You can configure the model parameters such as temperature or topP, by passing the appropriate values when initializing the ChatGoogleGenerativeAI LLM. To learn more about the parameters and their uses, read Google AI’s concepts guide.

import { ChatGoogleGenerativeAI } from "@langchain/google-genai";

const llm = new ChatGoogleGenerativeAI({
  model: MODEL_ID,
  apiKey: GEMINI_API_KEY,
});

Create prompt templates

You’ll use LangChain’s PromptTemplate to generate prompts to the LLM for answering questions.

In the llm_prompt, the variable question will be replaced later by the input question, and the variable context will be replaced by the relevant text from the website retrieved from the Chroma vector store.

import { PromptTemplate } from "@langchain/core/prompts";

const llm_prompt = PromptTemplate.fromTemplate(
  `
  You are an assistant for question-answering tasks.
  Use the following context to answer the question.
  If you don't know the answer, just say that you don't know.
  Use five sentences maximum and keep the answer concise.\n
  Question: {question} \n
  Context: {context} \n
  Answer:
  `
);
console.log(JSON.stringify(llm_prompt, null, 2));

{
  "lc": 1,
  "type": "constructor",
  "id": [
    "langchain_core",
    "prompts",
    "prompt",
    "PromptTemplate"
  ],
  "kwargs": {
    "input_variables": [
      "question",
      "context"
    ],
    "template_format": "f-string",
    "template": "\n  You are an assistant for question-answering tasks.\n  Use the following context to answer the question.\n  If you don't know the answer, just say that you don't know.\n  Use five sentences maximum and keep the answer concise.\n\n  Question: {question} \n\n  Context: {context} \n\n  Answer:\n  "
  }
}

Create a stuff documents chain

LangChain provides Chains for chaining together LLMs with each other or other components for complex applications.

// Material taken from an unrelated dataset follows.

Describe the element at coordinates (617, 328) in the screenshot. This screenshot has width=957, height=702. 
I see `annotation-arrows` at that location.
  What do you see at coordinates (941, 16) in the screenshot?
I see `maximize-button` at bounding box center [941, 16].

You will create a stuff documents chain for this application. A stuff documents chain lets you combine all the relevant documents, insert them into the prompt, and pass that prompt to the LLM.

You can create a stuff documents chain using the LangChain Expression Language (LCEL).

To learn more about different types of document chains, read LangChain’s chains guide.

The stuff documents chain for this application retrieves the relevant website data and passes it as the context to an LLM prompt along with the input question.

import { Document } from "@langchain/core/documents";
import { Runnable, RunnablePassthrough, RunnableMap, RunnableSequence } from "@langchain/core/runnables";
import { StringOutputParser } from "@langchain/core/output_parsers";

const formatDocs = (docs: Document[]) => docs.map((doc) => doc.pageContent).join("\n\n");

// @ts-expect-error, missing properties in Runnable interface
const contextRunnable: Runnable = {
  invoke: async (query: string) => {
    const results = await wrappedRetriever.invoke(query);
    const docs = results.map((result) => result[0]);
    return formatDocs(docs);
  },
};

const rag_chain = RunnableSequence.from([
  // Step 1: Map inputs into { context, question }
  new RunnableMap({
    steps: {
      context: contextRunnable,
      question: new RunnablePassthrough(),
    },
  }),
  // Step 2: Apply prompt
  llm_prompt,
  // Step 3: Call LLM
  llm,
  // Step 4: Parse output to string
  new StringOutputParser(),
]);

Prompt the model

You can now query the LLM by passing any question to the invoke() function of the stuff documents chain you created previously.

tslab.display.markdown(await rag_chain.invoke("What is Gemini?"));

Gemini is Google’s largest and most capable AI model, designed to be natively multimodal and understand various inputs like text, images, and audio simultaneously. It is highly flexible, able to run efficiently on everything from data centers to mobile devices. Gemini 1.0, its first version, is optimized in three sizes: Ultra for complex tasks, Pro for a wide range of tasks, and Nano for on-device applications. Its state-of-the-art capabilities significantly enhance how developers and enterprises build and scale with AI. Gemini excels in sophisticated reasoning, coding, and understanding nuanced information across diverse subjects.

Conclusion

That’s it. You have successfully created an LLM application that answers questions using data from a website with the help of Gemini, LangChain, and Chroma.